Chapitre 10

J'ouvre petit à petit les yeux. Ma première vue du matin est celle de Peter qui est en train de me contempler. Il s'était réveillé bien avant moi. Son petit sourire me rend de bonne humeur. J'en ai presque oublié ce qui s'est passé la veille. Surtout que nous sommes à quelques heures du réveillon de Noël avec May. Il replace une mèche qui venait de me cacher les yeux. C'est ce genre de moments que j'apprécie et dont je profite chaque fois que j'en ai l'occasion. Ce sont nos seuls instants où nous sommes tranquilles.

— Bien dormi ?

— Oui. À quelle heure sommes-nous partis nous coucher ?

— Je crois qu'il devait être 00h30. Tu ne bosses pas aujourd'hui ?

— Non, je suis en vacances jusqu'au 2 janvier pour être tranquille. Je déteste travailler les jours de fête. Et toi ?

— Au Daily Bugle ils ne bossent pas les 24, 25, 31 et le 1er janvier. Ainsi que les jours fériés habituels.

— Ça se passe comment là-bas ? Vu que tu viens de commencer depuis une semaine pratiquement.

— Ça va. On me demande de faire un article pour la fin de la semaine sur Spider-Man. Tu m'aideras pour les photos ?

— Même si tu connais mon avis à propos de ce sujet-là, oui, je t'aiderai. Des nouvelles de May ?

— Je ne sais pas. Je ne l'ai pas entendu rentrer. Tu as faim ?

— Un peu…

— Je vais aller faire le petit-déjeuner !

— Tu veux de l'aide ?

— Non, reste là.

Il file préparer notre petit-déjeuner, même s'il est pratiquement 12 heures après avoir enfilé un jogging et un t-shirt. Il ne fait pas chaud à l'extérieur de la chambre. Il passe en même temps par la chambre de May et l'ouvre pour savoir si elle était là. Personne. Le lit n'était pas défait, il hausse les épaules et continue son chemin en direction de la cuisine. Quand il y est, il check la porte du frigo où les endroits que May utilise pour mettre un message pour expliquer son absence. Là non plus il n'y avait rien. Ce n'est pas dans son habitude de ne pas le prévenir quand elle sort. C'est une question de respect et de confiance l'un envers l'autre. Ils ont incorporé ce système dès le moment où Peter est devenu en âge de sortir et de comprendre que sa tante et son oncle avaient une vie en dehors de la sienne et de l'apprentissage de son éducation.
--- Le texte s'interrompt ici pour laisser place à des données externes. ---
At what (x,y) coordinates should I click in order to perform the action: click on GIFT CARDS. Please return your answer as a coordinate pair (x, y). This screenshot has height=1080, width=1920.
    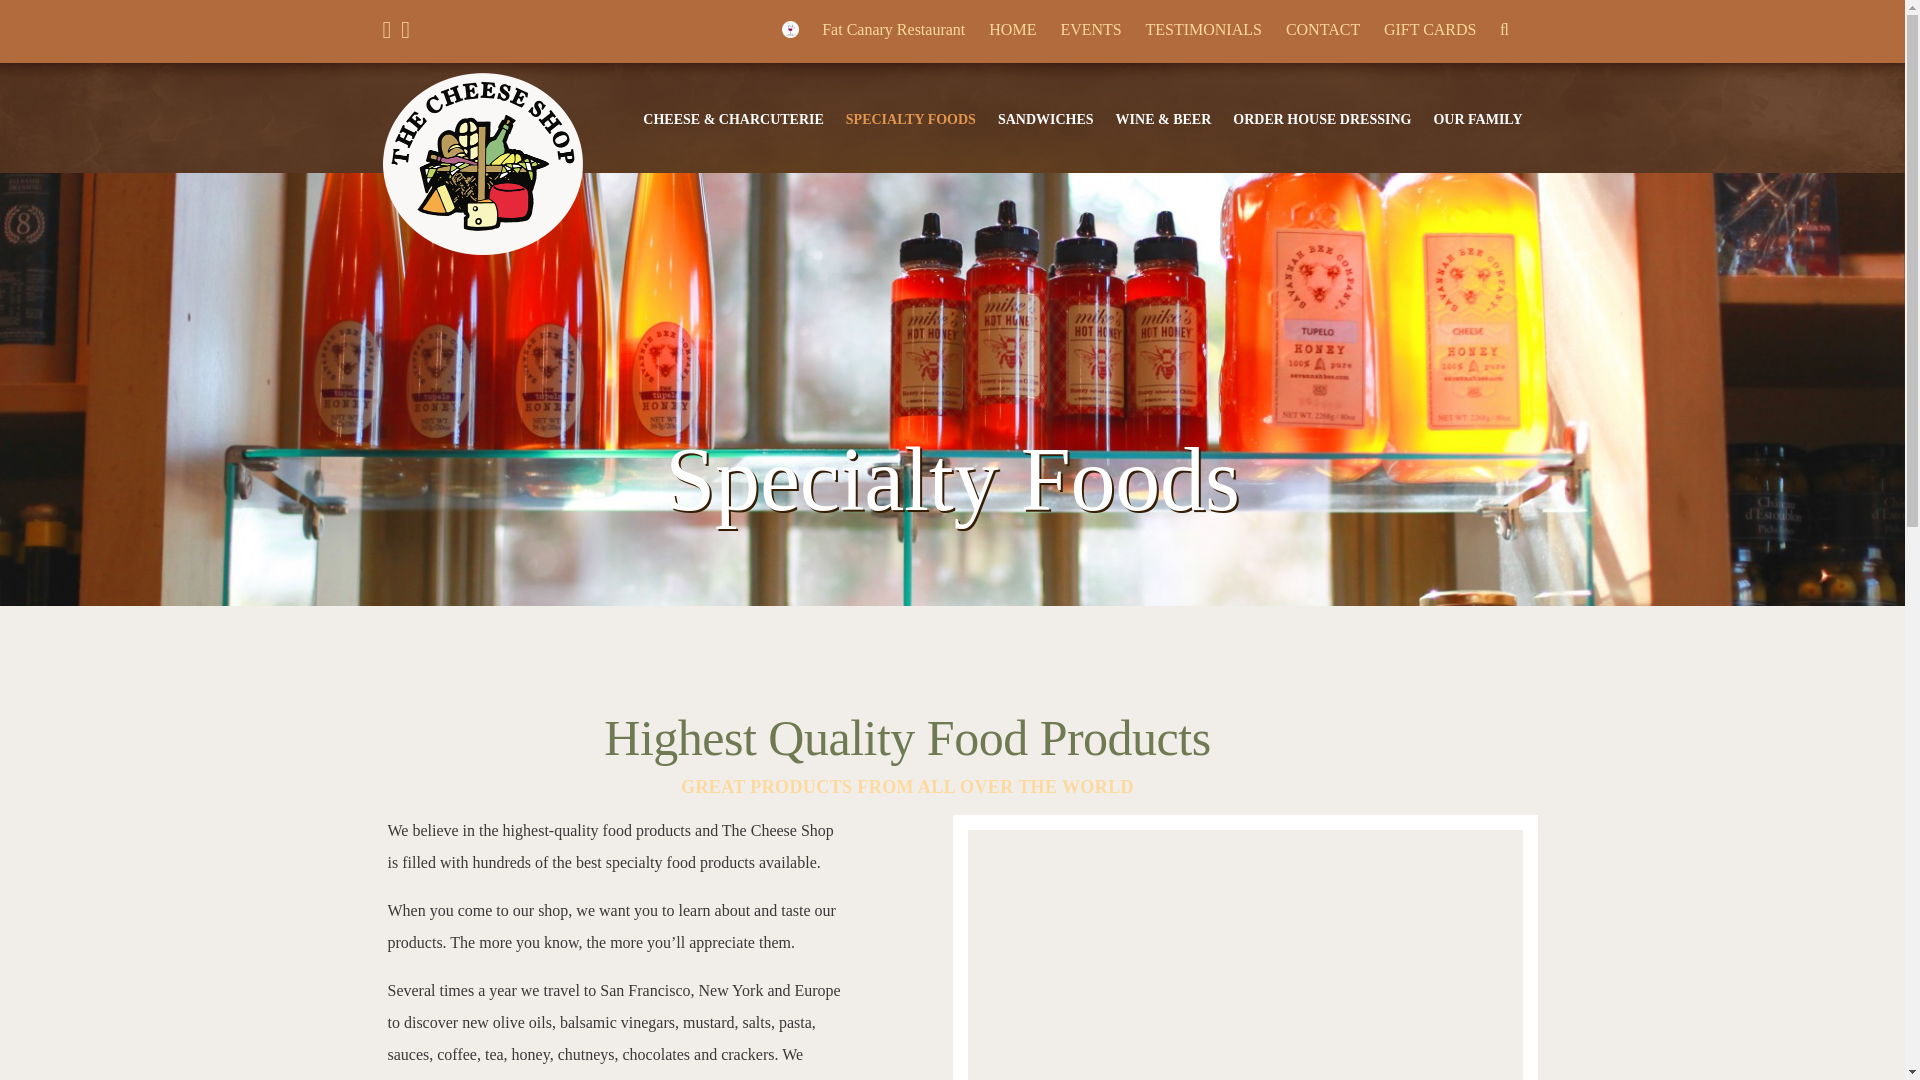
    Looking at the image, I should click on (1430, 28).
Devant les placards, il sort ce dont il a besoin pour le petit-déjeuner. Un grand plateau, des verres, bols et tout ce qui peut lui être utile. Il sait ce que j'aime prendre le matin. Pancakes nature, Thé aux fruits rouges, un verre de jus d'orange. Pressé ou non, je n'ai pas de préférence. Grâce à ce petit rituel routinier, je peux continuer de bosser durant trois heures sans avoir peur d'avoir des grognements de la part de mon ventre. Lui il est plus œufs brouillés, jus d'orange et bacon. May prend vraiment son temps quand je dors ici pour faire plaisir à tout le monde. Quelques fois, ça lui arrive de faire trois plats différents quand elle ne veut pas l'un des deux. Je la trouve très courageuse et motivée quand ça arrive. Quant à moi, je fouille dans mon téléphone pour voir les nouvelles. Je n'ai pas grand-chose étant donné que je ne connais plus vraiment personne. Il y a juste Charlie qui me souhaite un bon réveillon. Je lui réponds.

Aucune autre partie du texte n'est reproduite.